Jakob hastete zurück zu den Fichten und schnitt mit seinem Taschenmesser ein paar starke Zweige ab. Mit denen deckte er die Frau fast liebevoll zu, als solle sie sich darunter wärmen. Weiter konnte er nun wirklich nichts tun, als sich so schnell wie möglich - und so trittsicher wie möglich - über den kaum noch erkennbaren Bergpfad bergab zu tasten.

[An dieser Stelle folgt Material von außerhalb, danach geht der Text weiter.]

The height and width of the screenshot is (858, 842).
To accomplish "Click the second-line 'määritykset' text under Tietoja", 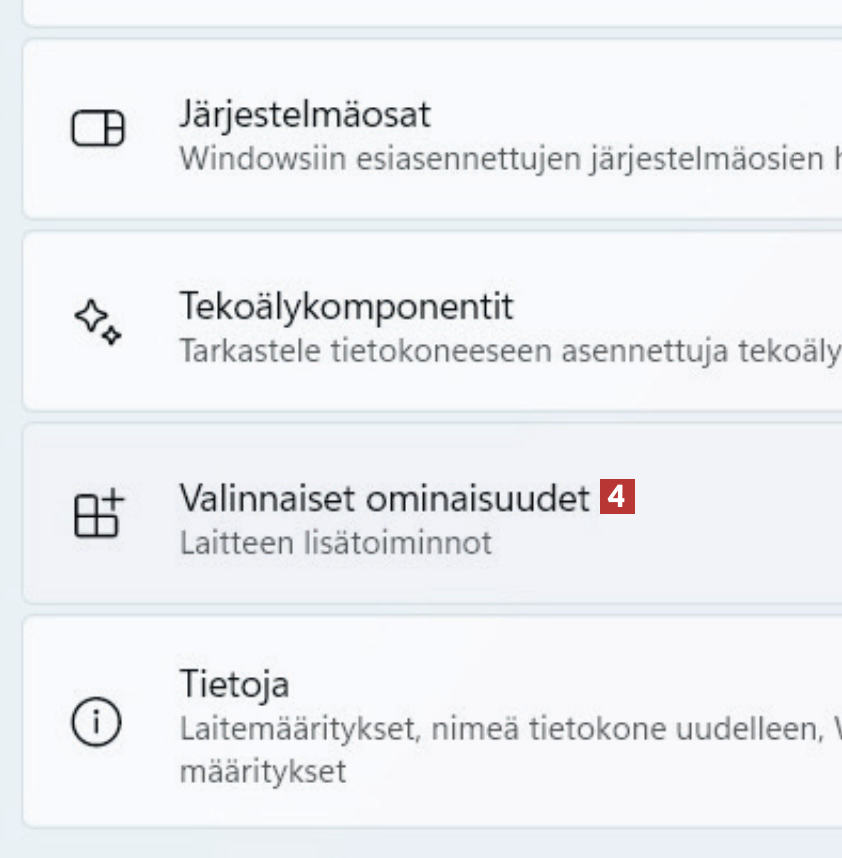I will 263,772.
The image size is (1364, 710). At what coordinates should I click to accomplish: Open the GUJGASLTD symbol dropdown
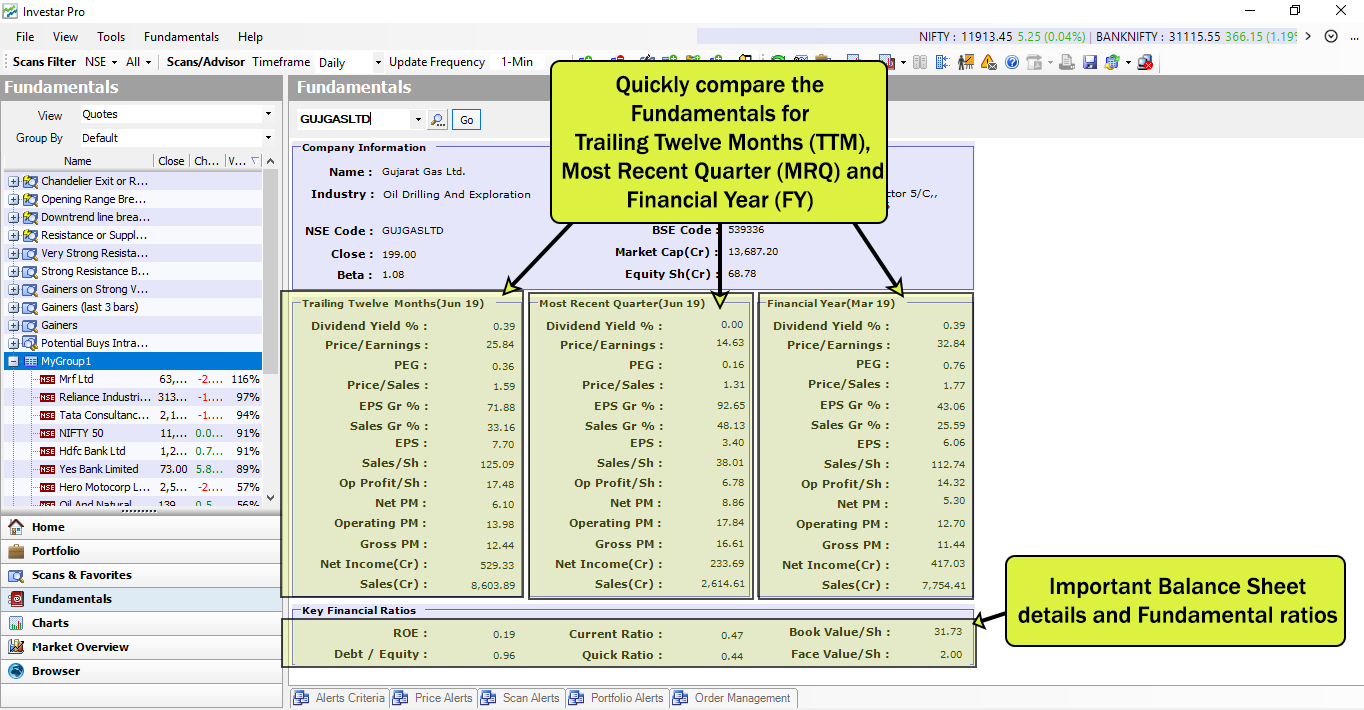coord(420,118)
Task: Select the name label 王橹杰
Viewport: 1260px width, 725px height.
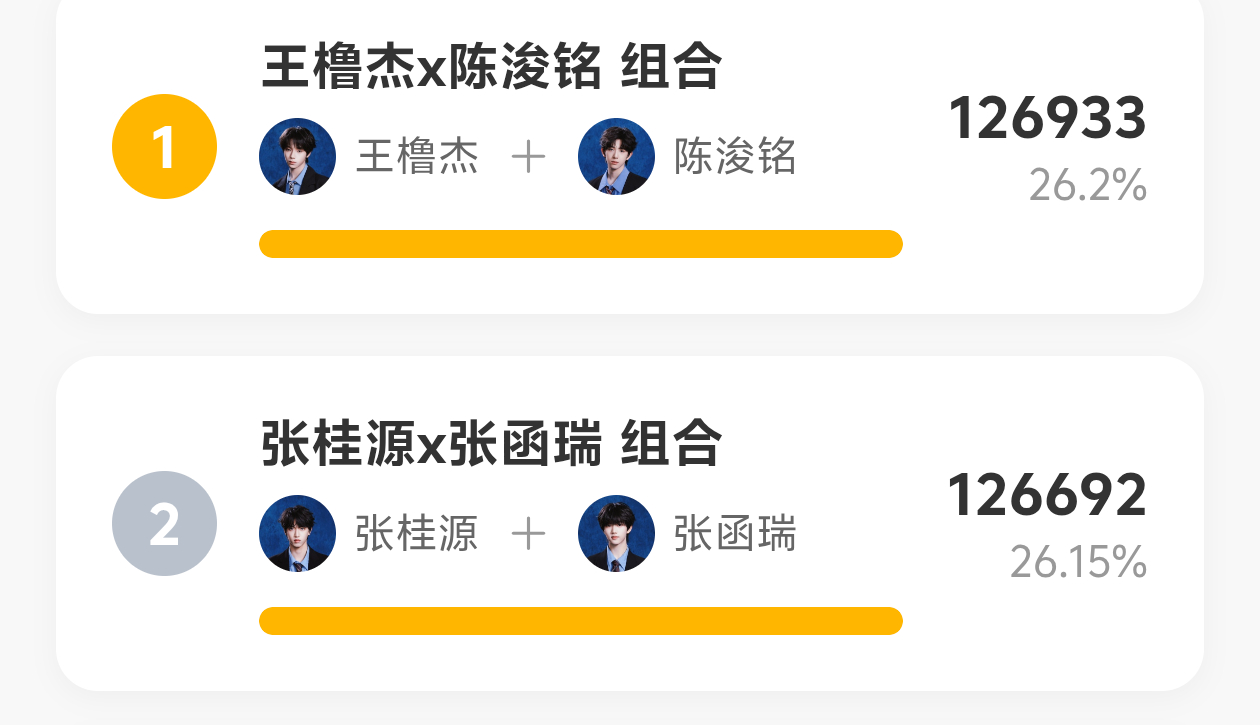Action: [417, 157]
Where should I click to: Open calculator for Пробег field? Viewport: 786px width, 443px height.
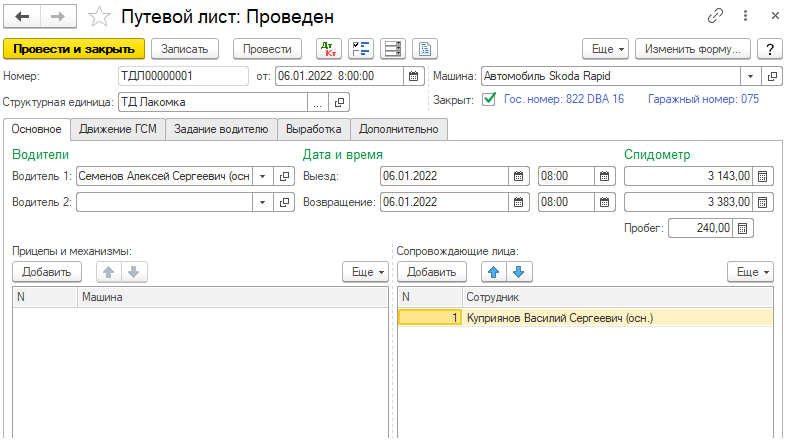point(743,228)
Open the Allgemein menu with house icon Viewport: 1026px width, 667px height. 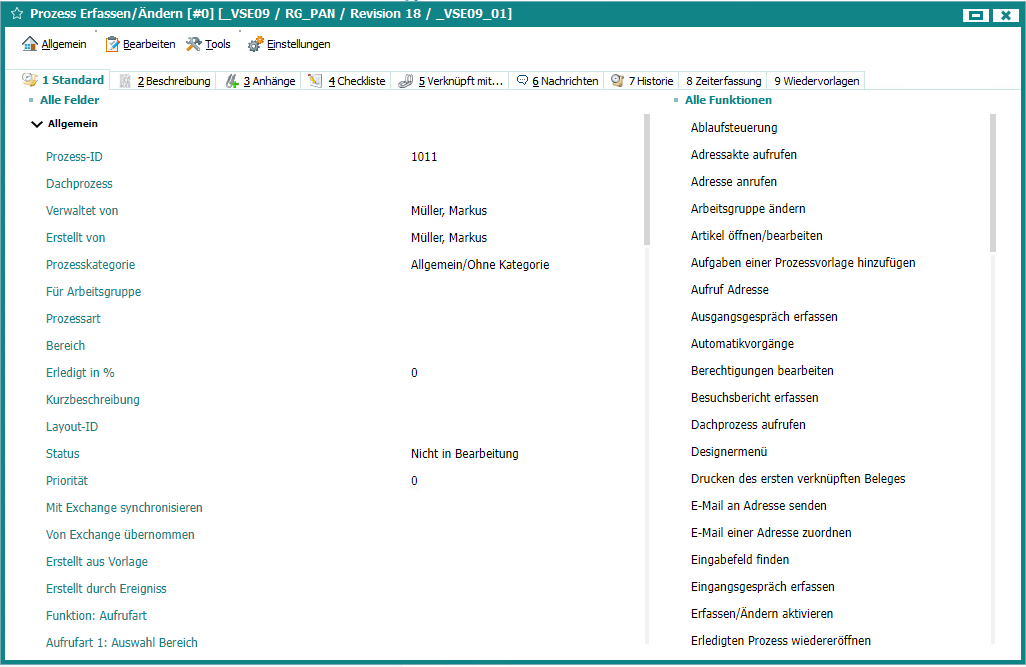click(54, 44)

Am Tag wäre er vielleicht sogar juchzend die schmalen Serpentinen entlang gesprungen. Hätte er auch manche Abkürzung genommen. Nur ganz allmählich gewöhnten sich die Augen an die Finsternis. Nur einmal spürte er plötzlich, dass Wasser in seine Schuhe hineinfloss. Er hatte den Pfad mit einem kleinen Bach verwechselt. Zurück also bis auf festes Gestein. Was würde seine Frau, was würden die Kinder denken, dass der Papa noch nicht zurück ist?

Jakob brauchte fast eine Stunde, bis er das erste Gatter erreichte und damit endlich den breiten Almweg. Bei Tag .... zwanzig Minuten! Jetzt aber rannte er. Was seine Kräfte noch hergaben. Die Kräfte, die bei jedem Gedanken an die tote Frau zu erlahmen drohten.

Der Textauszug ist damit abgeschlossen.